McNair Const. Co., Inc. v. Fogle Bros. Co.

307 S.E.2d 200 | N.C. Ct. App. | 1983

307 S.E.2d 200 (1983)

McNAIR CONSTRUCTION COMPANY, INC.
v.
FOGLE BROTHERS COMPANY
v.
KING SASH AND DOOR, INC. and Lifetime Doors, Inc.

No. 8221DC590.

Court of Appeals of North Carolina.

October 4, 1983.

*202 Hutchins, Tyndall, Doughton & Moore by George E. Doughton, Jr. and H. Lee Davis, Jr., Winston-Salem, for defendant and third-party plaintiff-appellant Fogle Brothers Co.

Harper, Wood & Brown by William Z. Wood, Jr., Winston-Salem, for third-party defendant-appellant King Sash and Door, Inc.

Graham, Cooke, Miles & Bogan by Donald T. Bogan, Greensboro, for third-party defendant-appellant Lifetime Doors, Inc.

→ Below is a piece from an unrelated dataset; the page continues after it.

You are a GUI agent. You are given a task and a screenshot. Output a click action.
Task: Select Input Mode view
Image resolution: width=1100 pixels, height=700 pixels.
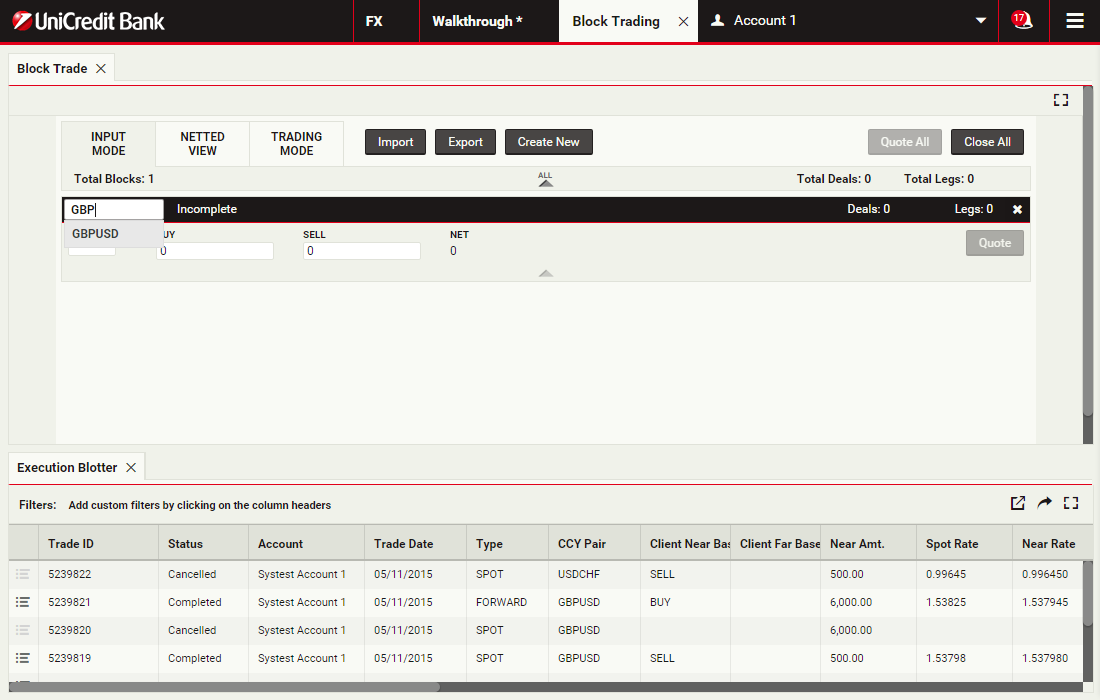(108, 144)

Ruff, Bond, Cobb, Wade & McNair by William H. McNair and Moses Luski, Charlotte, for plaintiff-appellee.

JOHNSON, Judge.

The first issue presented in this appeal is whether the trial court erred in granting summary judgment for plaintiff. The evidence presented tends to show the following: in July 1976, plaintiff purchased 24 solid core birch doors of approximately 3 feet by 8 feet from defendant for installation in a building being constructed by plaintiff. In December 1976, after the doors had been hanging in place for about five months, plaintiff notified Fogle that 15 of the doors were defective in that they were warped. A salesman for Fogle, Robert Ogburn, inspected the doors and agreed they were defective in that each door was warped along its outside edge where its latch is located. Mr. Ogburn noted that the doors were straight on the sides connected to the door hinges. Fogle told plaintiff to let the doors hang for a year to see if they would straighten themselves out. Plaintiff asked Fogle to take steps to replace the defective doors but Fogle refused.

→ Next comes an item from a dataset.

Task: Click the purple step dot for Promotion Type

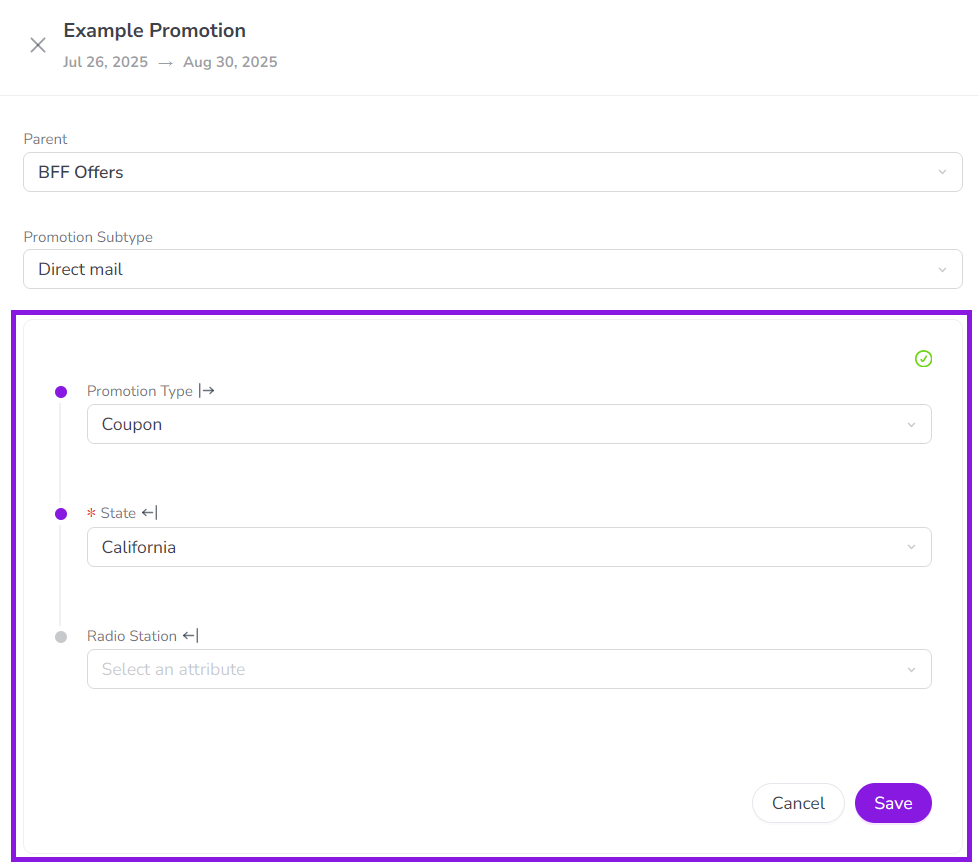Action: click(61, 391)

Plaintiff contends Fogle made an express oral warranty with respect to the doors and that Fogle breached that warranty by providing plaintiff with defective doors. Fogle does not dispute the fact that its customary policy in selling building materials is to warrant them for one year from the date of manufacture, but notes that replacement under its warranty is contingent upon proper installment of the goods. Fogle claims plaintiff improperly installed the doors by hanging them with only three hinges each when the doors were over seven feet long.

In his deposition, Mr. Ogburn stated that Fogle basically follows the warranties of its suppliers. The supplier in this case is Lifetime who has a warranty set out in its "Limited Guarantee" which in essence says that all standard doors manufactured by it, except those expressly excluded, are guaranteed for one year from the date of manufacture. This guarantee expressly excludes doors over seven feet long which are hung with less than four hinges. Defendant contends its warranty follows Lifetime's warranty and therefore contains the exclusion noted above. It claims that since the doors bought by plaintiff are approximately eight feet long and are hung with three hinges each, they are excluded from its warranty.

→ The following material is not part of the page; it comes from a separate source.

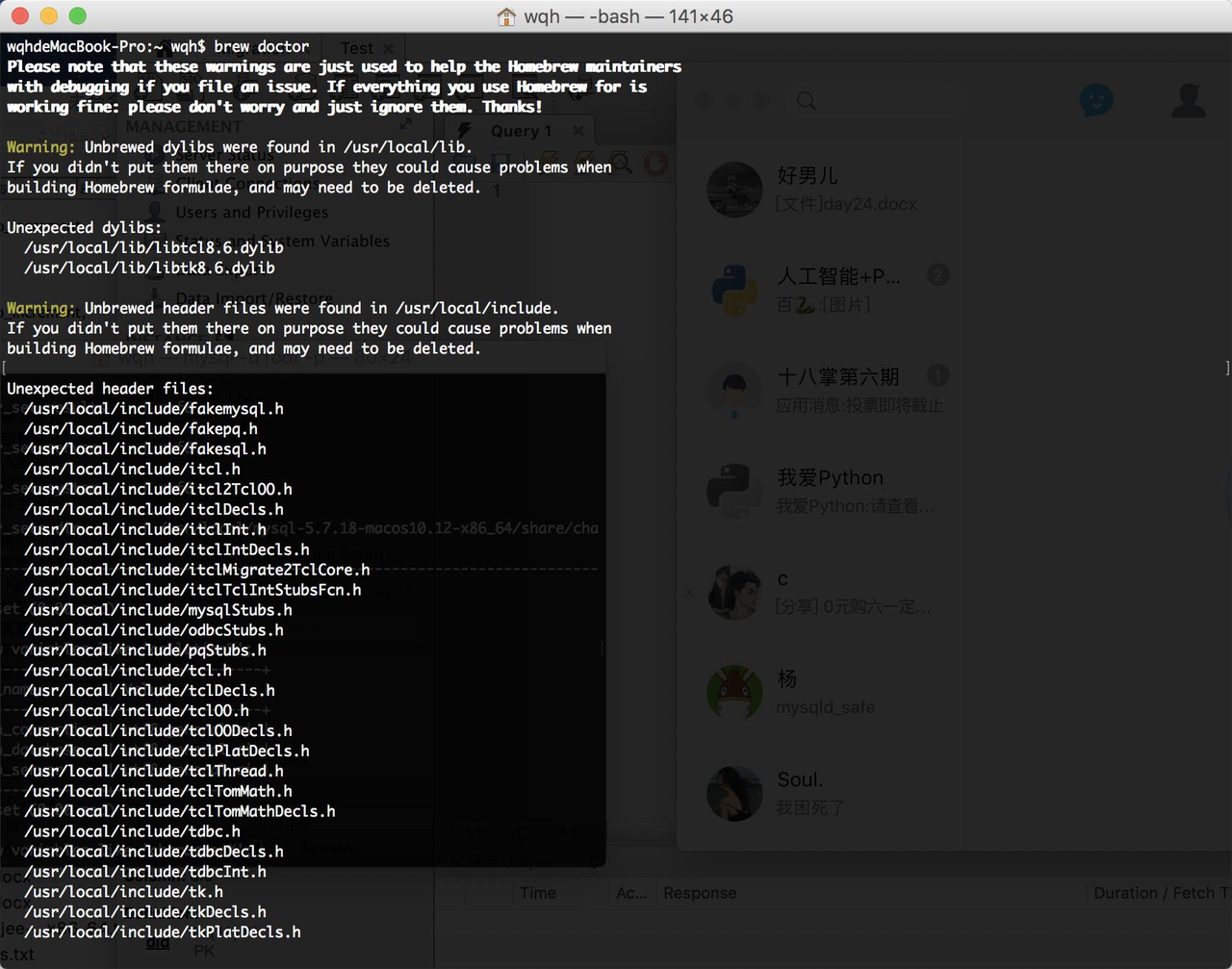Viewport: 1232px width, 969px height.
Task: Close the Query 1 tab
Action: pyautogui.click(x=578, y=131)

Fogle also noted that the National Woodwork Manufacturers Association's "Standard Door Guarantee" excludes from warranty coverage any interior door seven feet, six inches or higher which is hung with less than four hinges. Fogle maintains that this latter guarantee establishes that there is an industry wide practice which requires that all eight feet solid core doors be hung with four hinges. Thus, Fogle claims plaintiff is not entitled to replacements for the defective doors because it failed to comply with Fogle's warranty and with the industry standard. We disagree.

It is clear Fogle had an express one year replacement warranty which was part of the basis of the bargain under which plaintiff purchased the doors. See G.S. 25-2-313(1)(a). Plaintiff's claim against Fogle is based on the separate express warranty given by Fogle, and not on the warranty given by Lifetime to Fogle. The warranty given by Fogle does not contain a per se exclusion for doors over seven feet long hung with less than four hinges. In fact, the evidence indicates that Fogle was not *203 even aware of Lifetime's warranty or its exclusion until May 1977. Therefore, Fogle may not now argue that it intended to include an exclusion in its warranty which it was not even aware of at the time.

That Fogle's warranty does not precisely parallel Lifetime's warranty and does not contain the same exclusion discussed previously is demonstrated by the following deposition testimony of George Brannock, Chief Executive Officer of Fogle:

Q. Well, let me get back to the one question I was trying to get you to answer with respect to your replacement policy.
If, through some inadvertence, you shipped a door in the middle of a pack that had a hole in the middle of it that was six inches in diameter, all the way through the door—
(Brannock) A. —We would have replaced it.
Q. You would have replaced it irrespective of whether it had two hinges or three hinges or eight hinges, wouldn't you?
A. Yes, but let me go a little bit further. That would have been impossible for that hole to have been in that door, because we inspect those doors.
Q. I understand that, but the point I'm making is, that if the improper hanging or the improper installation, if that has nothing to do with the defect which you complain about you'd replace it anyway, wouldn't you?
A. Yes, sir.

It appears plaintiff is only excluded from replacement under Fogle's warranty if the defects in the doors were caused by improper installation. More specifically, plaintiff's right to recovery depends upon whether the fact the doors were hung by only three hinges each caused the doors to warp. In our opinion, defendant has totally failed to produce any evidence which indicates that the number of hinges used had anything to do with the warping of the doors. Our conclusion is based on the testimony of Fogle's own officer, George Brannock who answered as follows:

Q. Okay. Now, with respect to doors and the warping, if the door warped on the outside, away from the hinges as opposed to down the hinge line itself, do you think that an additional hinge would have anything to do with that?
* * * * * *
WITNESS: I think that—no, I don't think an additional hinge would have kept it from warping on the opposite end for the hinges.
Q. (Mr. McNair) And if it is true, as was testified to by Mr. Ogburn, that those doors were warped on the outside edges of the door, then it would be your judgment also that that additional hinge wouldn't have had anything to do with these bad doors?
* * * * * *
WITNESS: If that's where the warpage is, that is correct.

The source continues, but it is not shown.